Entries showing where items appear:
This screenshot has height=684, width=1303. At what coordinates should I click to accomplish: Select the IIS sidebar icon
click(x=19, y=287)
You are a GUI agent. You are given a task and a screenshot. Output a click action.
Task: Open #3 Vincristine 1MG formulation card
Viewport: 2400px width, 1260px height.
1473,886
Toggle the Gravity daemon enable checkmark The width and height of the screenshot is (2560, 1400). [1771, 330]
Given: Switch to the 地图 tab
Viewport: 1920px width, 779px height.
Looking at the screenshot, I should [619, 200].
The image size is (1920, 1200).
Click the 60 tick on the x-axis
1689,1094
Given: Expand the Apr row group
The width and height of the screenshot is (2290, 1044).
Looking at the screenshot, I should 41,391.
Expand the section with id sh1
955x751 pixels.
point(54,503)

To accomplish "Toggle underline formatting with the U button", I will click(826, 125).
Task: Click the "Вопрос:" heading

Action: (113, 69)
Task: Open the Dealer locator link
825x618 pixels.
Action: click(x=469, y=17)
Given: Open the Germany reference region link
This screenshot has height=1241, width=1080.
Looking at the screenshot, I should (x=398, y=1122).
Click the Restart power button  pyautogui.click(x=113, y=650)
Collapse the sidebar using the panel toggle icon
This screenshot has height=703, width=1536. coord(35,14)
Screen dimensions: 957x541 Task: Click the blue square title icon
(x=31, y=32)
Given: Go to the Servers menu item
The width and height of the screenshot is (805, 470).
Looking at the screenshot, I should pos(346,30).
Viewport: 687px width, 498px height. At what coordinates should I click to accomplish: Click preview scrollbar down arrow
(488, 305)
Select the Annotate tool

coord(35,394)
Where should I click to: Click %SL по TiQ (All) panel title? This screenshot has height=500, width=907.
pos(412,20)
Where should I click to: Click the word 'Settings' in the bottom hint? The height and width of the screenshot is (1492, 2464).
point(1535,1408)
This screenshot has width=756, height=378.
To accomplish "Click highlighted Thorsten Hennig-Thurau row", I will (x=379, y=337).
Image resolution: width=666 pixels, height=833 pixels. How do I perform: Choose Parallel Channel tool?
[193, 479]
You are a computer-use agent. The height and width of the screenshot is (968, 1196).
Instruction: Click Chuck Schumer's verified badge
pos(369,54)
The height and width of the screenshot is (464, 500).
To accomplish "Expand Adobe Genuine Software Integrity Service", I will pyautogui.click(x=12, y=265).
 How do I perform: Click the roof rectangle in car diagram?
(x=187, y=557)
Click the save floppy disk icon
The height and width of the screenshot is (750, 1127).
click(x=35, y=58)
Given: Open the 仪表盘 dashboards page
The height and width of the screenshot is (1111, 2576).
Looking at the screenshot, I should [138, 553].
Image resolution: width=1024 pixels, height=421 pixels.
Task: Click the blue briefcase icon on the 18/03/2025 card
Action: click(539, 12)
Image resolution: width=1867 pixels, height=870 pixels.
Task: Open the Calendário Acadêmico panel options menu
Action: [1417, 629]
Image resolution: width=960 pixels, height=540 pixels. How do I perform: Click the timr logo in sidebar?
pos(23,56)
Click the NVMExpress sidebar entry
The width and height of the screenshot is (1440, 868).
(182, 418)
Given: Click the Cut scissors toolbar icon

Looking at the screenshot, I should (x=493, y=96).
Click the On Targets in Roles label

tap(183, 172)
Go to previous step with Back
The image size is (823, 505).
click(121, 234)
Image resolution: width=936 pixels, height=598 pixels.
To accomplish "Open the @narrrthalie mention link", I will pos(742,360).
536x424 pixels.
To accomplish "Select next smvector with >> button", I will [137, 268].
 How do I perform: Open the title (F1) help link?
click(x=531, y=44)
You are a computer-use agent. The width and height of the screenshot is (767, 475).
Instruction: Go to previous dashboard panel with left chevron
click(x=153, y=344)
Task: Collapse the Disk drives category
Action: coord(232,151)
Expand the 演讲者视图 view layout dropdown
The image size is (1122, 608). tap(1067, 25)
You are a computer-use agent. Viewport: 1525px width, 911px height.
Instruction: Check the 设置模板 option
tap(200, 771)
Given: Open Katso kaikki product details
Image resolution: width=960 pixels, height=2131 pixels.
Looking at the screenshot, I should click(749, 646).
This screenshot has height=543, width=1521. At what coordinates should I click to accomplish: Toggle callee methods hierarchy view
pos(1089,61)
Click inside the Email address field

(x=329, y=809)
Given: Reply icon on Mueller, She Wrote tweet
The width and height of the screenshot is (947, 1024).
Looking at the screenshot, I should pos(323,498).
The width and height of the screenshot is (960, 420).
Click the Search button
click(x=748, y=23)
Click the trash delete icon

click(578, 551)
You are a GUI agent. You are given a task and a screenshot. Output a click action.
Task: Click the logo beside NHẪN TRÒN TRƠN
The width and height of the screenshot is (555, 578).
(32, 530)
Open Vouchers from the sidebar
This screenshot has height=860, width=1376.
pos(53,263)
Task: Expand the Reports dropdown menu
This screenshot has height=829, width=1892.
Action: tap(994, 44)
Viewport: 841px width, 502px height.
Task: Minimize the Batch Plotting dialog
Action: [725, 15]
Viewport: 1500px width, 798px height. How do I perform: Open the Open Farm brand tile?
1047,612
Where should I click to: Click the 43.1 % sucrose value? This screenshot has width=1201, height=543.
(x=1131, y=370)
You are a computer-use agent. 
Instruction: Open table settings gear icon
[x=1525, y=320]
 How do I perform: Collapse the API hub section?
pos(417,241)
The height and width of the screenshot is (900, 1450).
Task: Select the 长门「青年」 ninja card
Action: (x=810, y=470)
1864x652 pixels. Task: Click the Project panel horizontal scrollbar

What you should do:
Locate every line in the listing above that contains the string "will", matching case exactly, and copy each such line in full.

Final answer:
To accomplish "Toggle underline formatting with the U button", I will click(826, 125).
To accomplish "Click highlighted Thorsten Hennig-Thurau row", I will (x=379, y=337).
To accomplish "Expand Adobe Genuine Software Integrity Service", I will pyautogui.click(x=12, y=265).
To accomplish "Open the @narrrthalie mention link", I will pos(742,360).
To accomplish "Select next smvector with >> button", I will [137, 268].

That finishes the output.